Bij overmacht zijn de contractspartijen in principe voor de toekomst bevrijd van hun contractuele verplichtingen. Wat de gevolgen zijn voor de prestaties die de partijen vóór het ontstaan van de situatie van overmacht geleverd hebben is minder duidelijk. Veel gezaghebbende auteurs over het onderwerp van overmacht blijven over dit thema opvallend stil. Sommige rechtsleer stelt echter wel dat de contractspartijen de vergoeding die hij reeds heeft ontvangen voor een verbintenis die onmogelijk geworden is door overmacht (dus de vergoeding met het oog op de toekomstige uitvoering van de overeenkomst) moet teruggeven op grond van het algemeen rechtsbeginsel van de “verrijking zonder oorzaak.” Deze rechtsleer vindt navolging in de lagere rechtspraak.
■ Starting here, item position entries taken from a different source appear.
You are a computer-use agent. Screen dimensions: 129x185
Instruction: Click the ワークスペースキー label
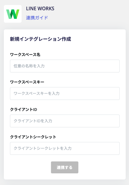(x=27, y=82)
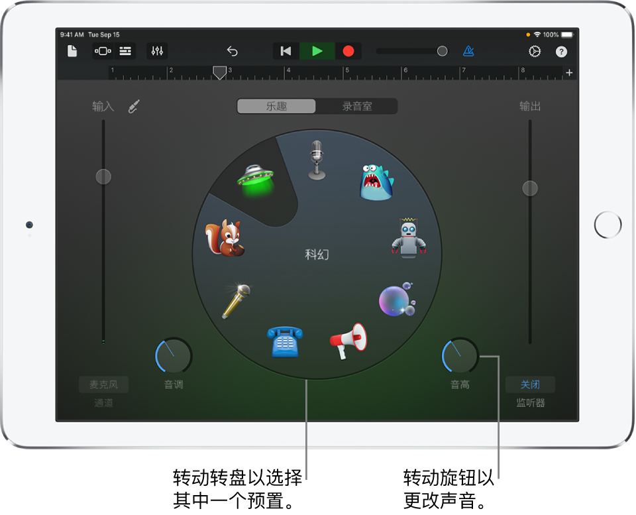Viewport: 636px width, 515px height.
Task: Switch to the 乐趣 tab
Action: (277, 106)
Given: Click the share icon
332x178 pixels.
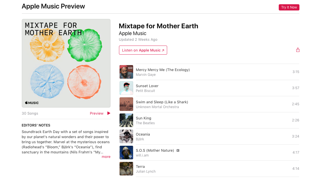Looking at the screenshot, I should click(x=298, y=50).
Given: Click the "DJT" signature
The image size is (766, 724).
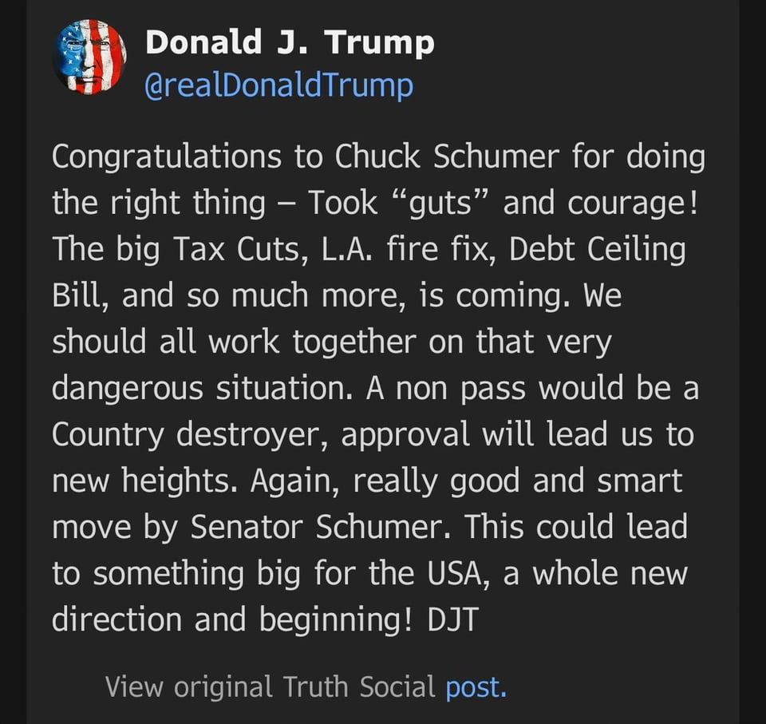Looking at the screenshot, I should pyautogui.click(x=449, y=620).
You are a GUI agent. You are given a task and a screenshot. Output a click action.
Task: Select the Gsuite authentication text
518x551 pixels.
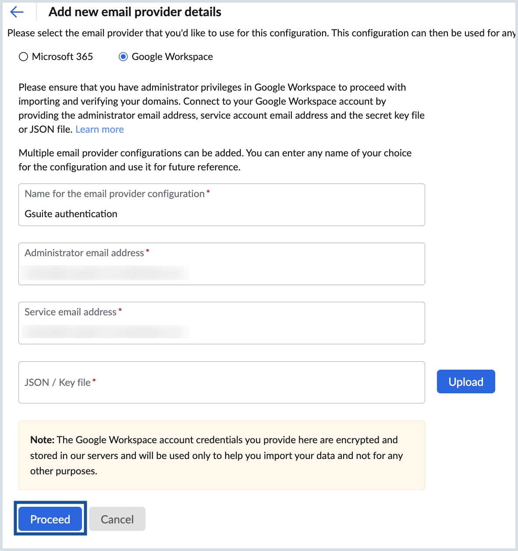coord(71,214)
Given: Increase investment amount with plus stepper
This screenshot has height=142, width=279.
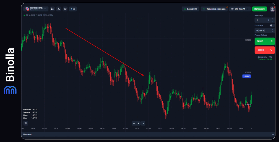Looking at the screenshot, I should point(272,19).
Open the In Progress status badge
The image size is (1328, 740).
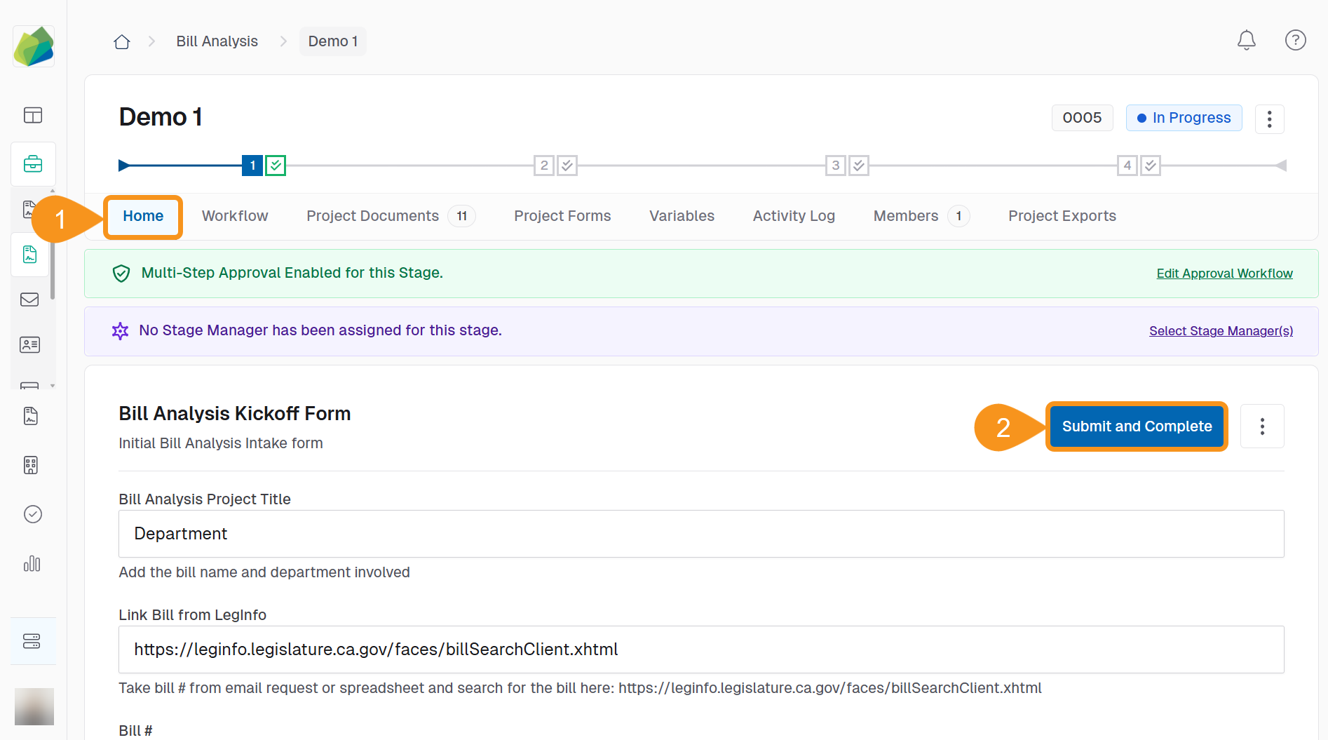pos(1184,118)
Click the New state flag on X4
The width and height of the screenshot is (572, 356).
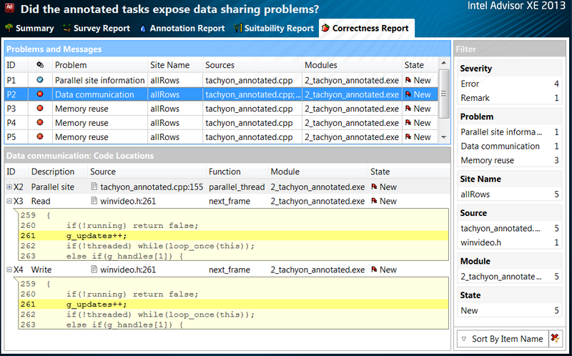[x=374, y=270]
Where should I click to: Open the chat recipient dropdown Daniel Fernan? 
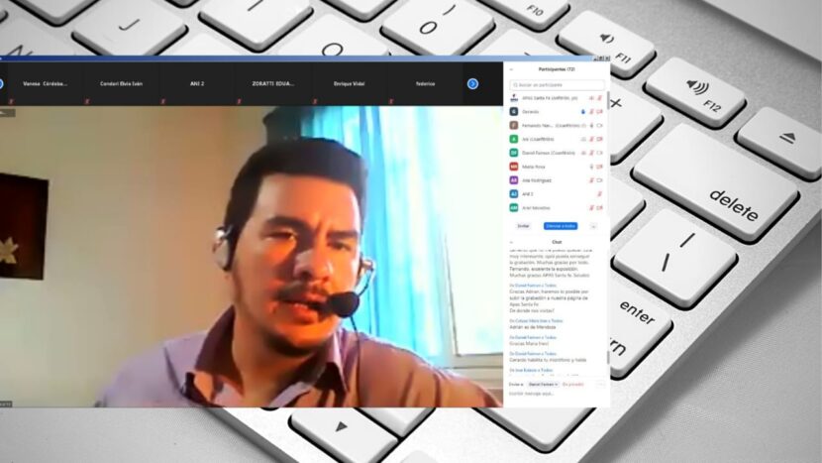click(541, 383)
Afwijken in de overeenkomst is mogelijk
De bovenstaande principes zijn van aanvullend recht. Contractspartijen kunnen bij overeenkomst afwijken van deze principes. Zo kunnen contractspartijen bijvoorbeeld bepalen welke situaties als overmacht aangezien worden of wat de gevolgen hiervan zullen zijn voor de verdere uitvoering van de overeenkomst.
Toepassing in het algemeen
Het toepassen van deze principes is een complexe oefening die een grondig onderzoek van de feiten vraagt.
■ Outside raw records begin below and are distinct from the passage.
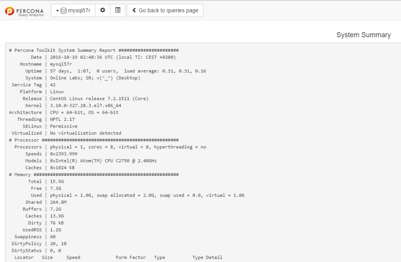Click the database icon in the instance selector
The image size is (401, 262).
click(63, 10)
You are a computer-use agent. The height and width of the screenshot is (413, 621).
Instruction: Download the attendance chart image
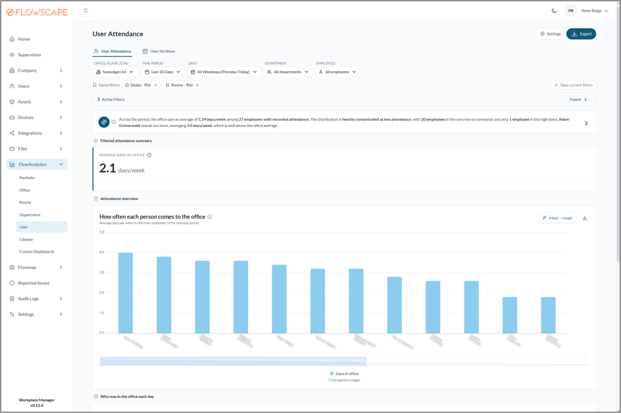[x=585, y=218]
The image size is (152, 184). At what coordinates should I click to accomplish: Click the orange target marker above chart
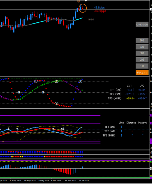(x=79, y=1)
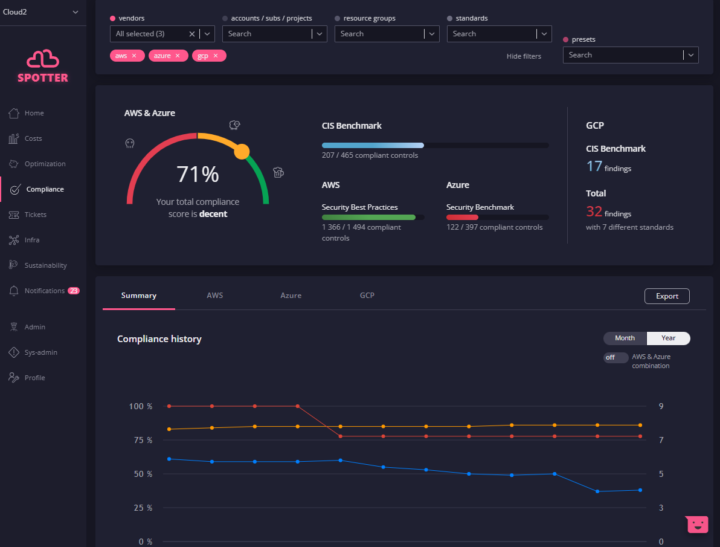
Task: Switch compliance history to Month
Action: [x=625, y=338]
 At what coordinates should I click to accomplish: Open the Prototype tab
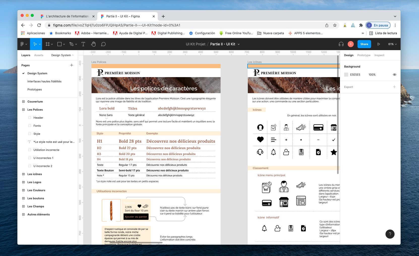click(364, 55)
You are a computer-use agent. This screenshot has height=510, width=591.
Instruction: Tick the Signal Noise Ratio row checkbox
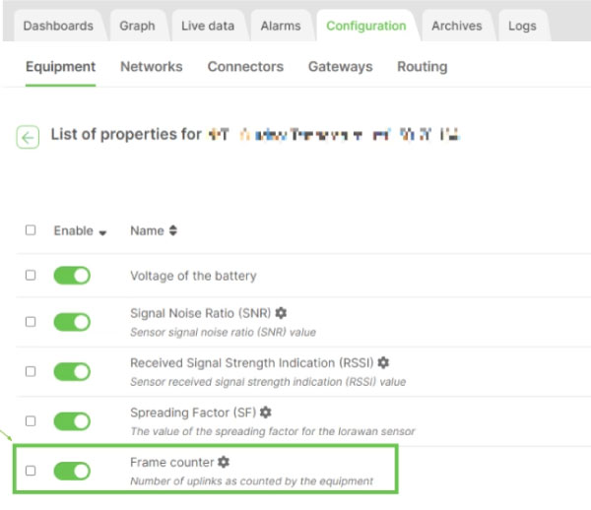31,322
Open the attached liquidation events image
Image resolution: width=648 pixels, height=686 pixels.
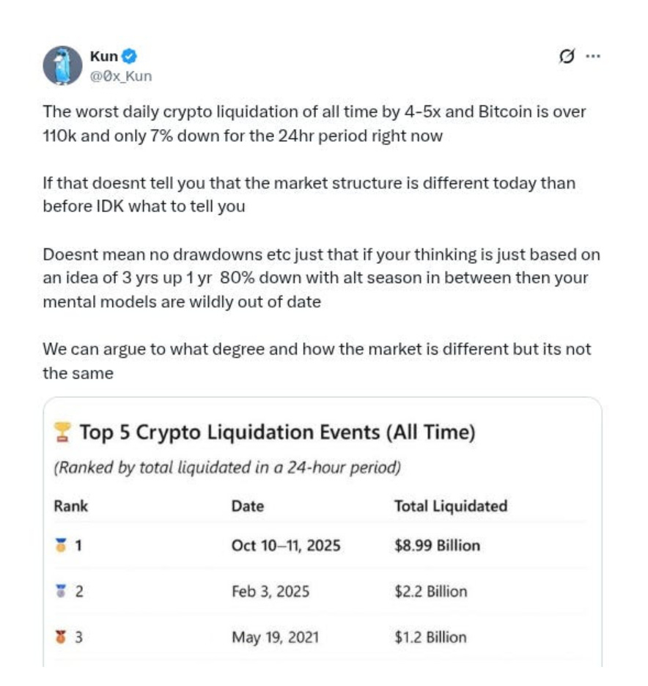tap(323, 532)
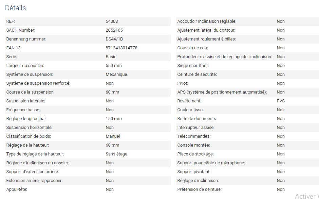Image resolution: width=319 pixels, height=199 pixels.
Task: Click the Sans étage height adjustment value
Action: tap(116, 154)
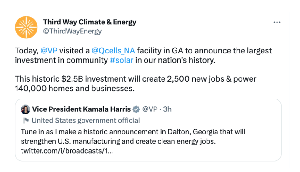Click the @ThirdWayEnergy handle
This screenshot has width=300, height=172.
click(73, 31)
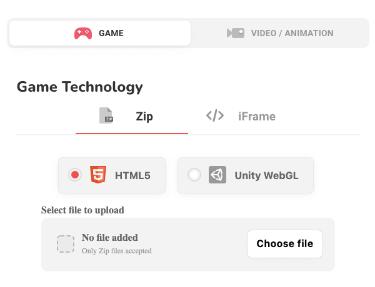Viewport: 375px width, 287px height.
Task: Select the Unity WebGL radio button
Action: [194, 175]
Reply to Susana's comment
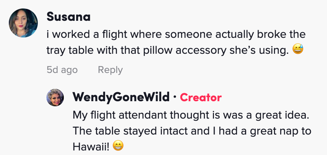 (110, 70)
In eerste instantie zal een contractspartij moeten nagaan door welk nationaal recht zijn overeenkomst beheerst wordt. Wanneer buitenlands recht van toepassing is, zal de vraag of er sprake is van overmacht en wat de gevolgen hiervan zijn, mogelijk anders beoordeeld worden dan in België. Veel van de ons omringende rechtssystemen voorzien bijvoorbeeld wel in de toepassing van de imprevisieleer.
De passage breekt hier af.